The present invention includes a method of providing release agents for coating fuser members from otherwise thermally stable, non-oxidizable polymers such as polysiloxanes. The thermally stable, non-oxidizable polymers such as polysiloxanes, e.g., polydimethylsiloxane, which are ineffective as release agents on bare metal or glass fuser members, become effective release agents when thermally oxidizable alkyl or other oxidizable side chains are built into the polysiloxane backbone. In fact, when the polysiloxane contains as little as one alkyl group per molecule, the alkyl group comprising at least two carbon atoms, and the alkyl group is thermally oxidizable, that is, capable of oxidizing in the presence of air or oxygen at elevated temperatures, the unique release characteristics as well as the formation of the thermally stable interfacial barrier, is present. Furthermore, by varying either the number of oxidizable groups per molecule, by varying the chain length of one or more of the oxidizable groups, or by a combination of the foregoing, tailor-made and/or optimum release conditions can be provided for various types of thermoplastic resin toners, various fuser member surfaces and/or various operating temperatures.

The polymers of this invention may be applied to the surface of the fuser member in thicknesses ranging from submicron to several microns to constitute a minimal barrier to heat transfer. By employing the polymeric release agents and process of this invention, there is provided a fuser member having in essence, a bare surface surrounded only by a minute layer of material which prevents toner from contacting the surface.

While the mechanism is not completely understood, it has been observed that when this type of polymer fluid having at least one oxidizable group per molecule, is applied to the surface of a fuser device, there is an interaction (a chemical reaction or a thermal oxidative decomposition) between the metal or glass surface of the fuser and the polymer, so that an interfacial barrier layer comprising the reaction product between the metal, glass or other material of the fuser member and the oxidizable groups is formed intermediate the metal or glass or other substrate of the fuser member and the outer layer of polymer fluid coating the fuser member. This outer layer may be referred to as the non-reacted release layer, or generally, the release layer. The coating, however formed, has been observed to have a greater affinity for the fuser substrate material than the toner and thereby prevents electroscopic thermoplastic resin toners from contacting the core, while the release coating provides a material the cohesive force of which is less than the adhesive forces between the heated toner and the substrate to which it is applied, and the cohesive forces of the toner. Not only do these coatings have excellent release properties, but it has also been observed that the thermally-stable layer is continuously renewable and self-repairing. This is to say, if this coating is damaged, for example, by uneven pressures exerted by the blade utilized for metering the release material to the core, or by undue forces exerted by the finger employed for stripping the substrate from the fuser roll structure, the thermally-stable coating will repair itself.

Studies of the thermal oxidative decomposition of a thin film of a polymethylalkylsiloxane fluid containing substituent long-chain hydrocarbon groups have been conducted by Willis and Shaw, and are reported in Journal of Colloid and Interface Science, Vol. 31, No. 3, November 1969, pp. 397-408. Therein is described the formation of polysiloxane films on metal surfaces and proposed mechanism therfor, and this reference is incorporated herein by reference especially insofar as defining the preferred polysiloxane having alkyl groups which oxidize at elevated temperatures.

========================

* _Tasks to carry out_:
1 – Quote the fuser release agent passage word for word, from "The polymers of" up to and including "contacting the surface.".
2 – Extend the fuser release agent passage, picking up right after its final sentence.
None of the material is needed for any of this.

========================

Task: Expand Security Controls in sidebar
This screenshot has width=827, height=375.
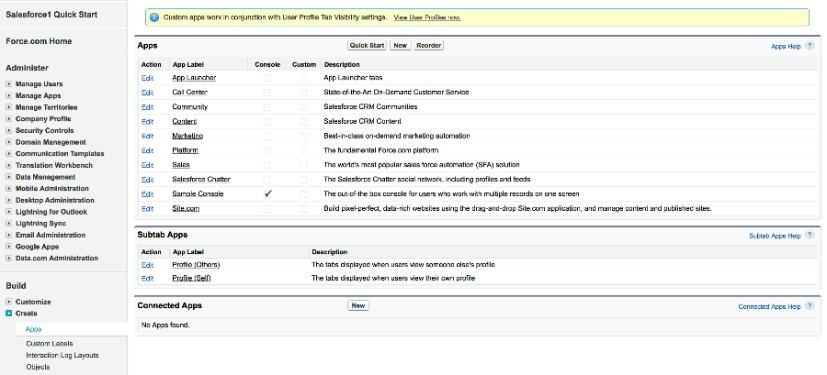Action: coord(8,130)
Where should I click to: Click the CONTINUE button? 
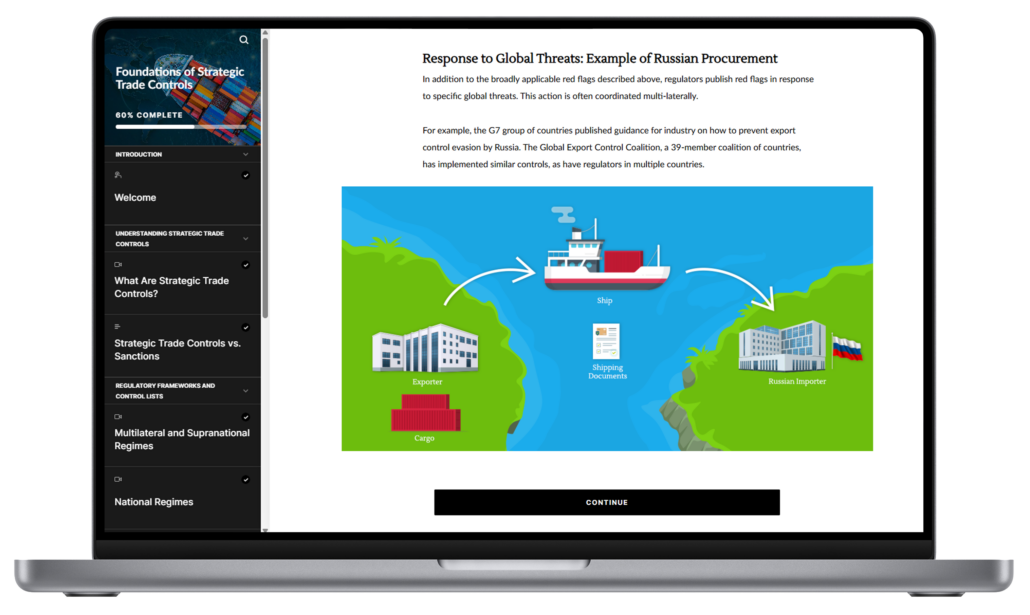[x=605, y=502]
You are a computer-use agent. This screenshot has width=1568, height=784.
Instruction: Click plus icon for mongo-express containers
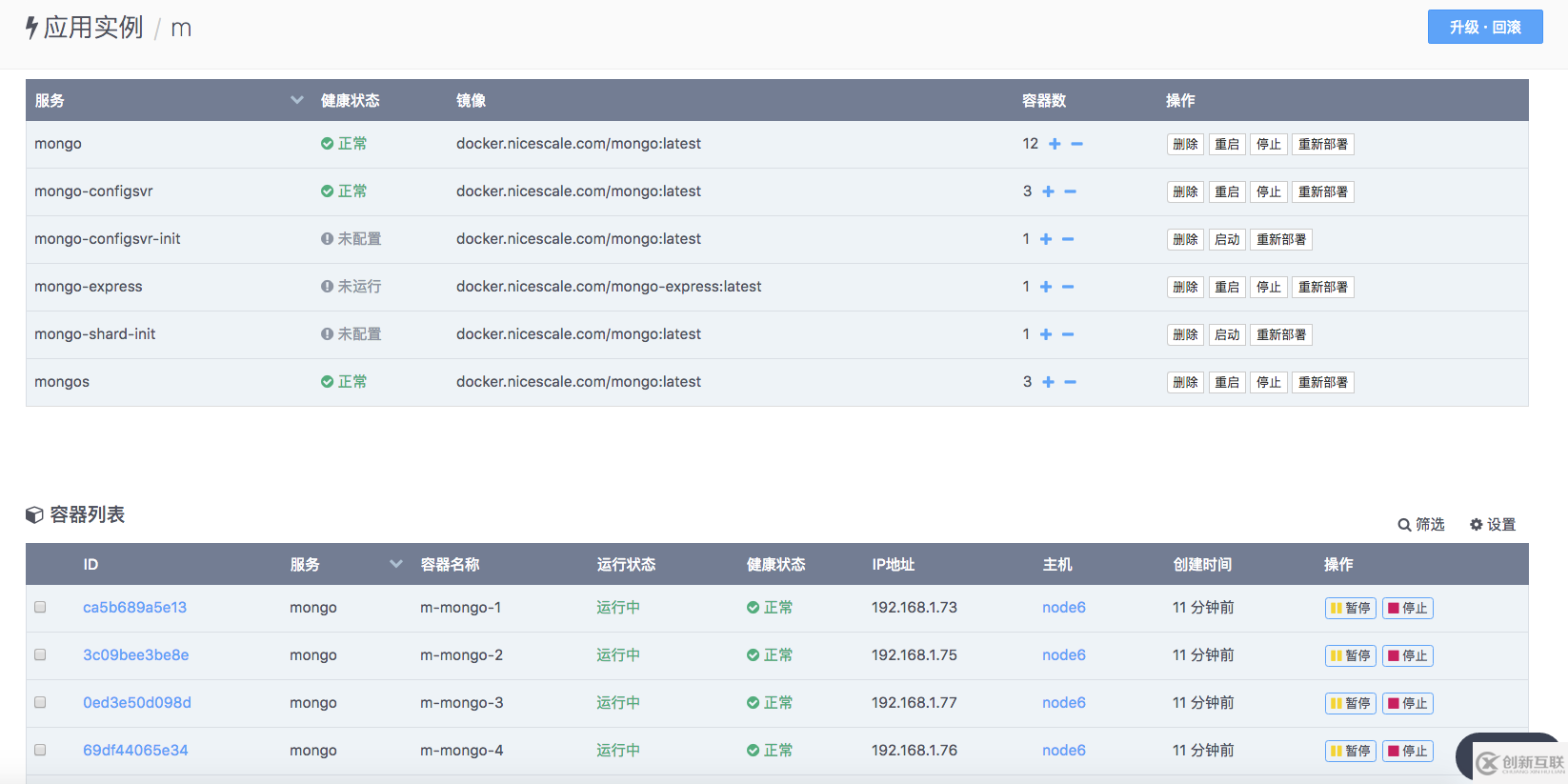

========================

* _Answers for the exercise_:
1 –
The polymers of this invention may be applied to the surface of the fuser member in thicknesses ranging from submicron to several microns to constitute a minimal barrier to heat transfer. By employing the polymeric release agents and process of this invention, there is provided a fuser member having in essence, a bare surface surrounded only by a minute layer of material which prevents toner from contacting the surface.

2 –
It was also observed unexpectedly that toner of the type commonly used in electrostatic printing is displaced from damaged or worn areas which interrupt the coatings on the heated fuser member when polymer fluids having oxidizable groups as above described, are used in accordance with the present invention. The softened or tacky toner is substantially removed by the polymer fluid, and the fluid repairs the interrupted, damaged or worn area. This mechanism has substantially reduced offset problems common to the devices and processes of the prior art.

By using the term "fluid" in describing the coating materials or release fluids of this invention is meant the state which the polymer material assumes at operating temperatures. Thus, for example, the polyalkylsiloxane material may be a solid or a liquid at ambient temperature and a fluid at operating temperatures.

By use of the phrase "capable of displacing electroscopic thermoplastic resin toner" as used herein, is meant that the polymer fluid having oxidizable groups is operable in preventing the toner from contacting the surface of the fuser member and is more reactive than the toner with the material of the fuser member surface to the extent that it repels or displaces the toner from the surface of the fuser member even when the surface thereof is exposed to or contacts the toner.

BRIEF DESCRIPTION OF THE DRAWINGS

FIG. 1 is a side elevational view of a typical fuser system for a xerographic reproducing apparatus.

FIG. 2 is a fragmentary view of a typical fuser member of the present invention.

DESCRIPTION OF THE PREFERRED EMBODIMENTS

The polymer fluids capable of releasing electroscopic thermoplastic resin toners are operable in accordance with the present invention only when the appropriate thermally oxidizable groups are present on the backbone of the polymer. The polymer fluid preferably forms an interfacial barrier between the metal, glass or other material of the fuser member and the outer layer of the same fluid release material. In accordance with the present invention, this characteristic is typically found in polyalkylsiloxane fluids which comprise, for example, such alkyl groups as decyl, octadecyl, and other alkyl groups having two or more carbon atoms and preferably having from about 3 to about 22 carbon atoms, and which oxidize in the presence of air or oxygen at elevated temperatures when they are attached to the polysiloxane polymer chain.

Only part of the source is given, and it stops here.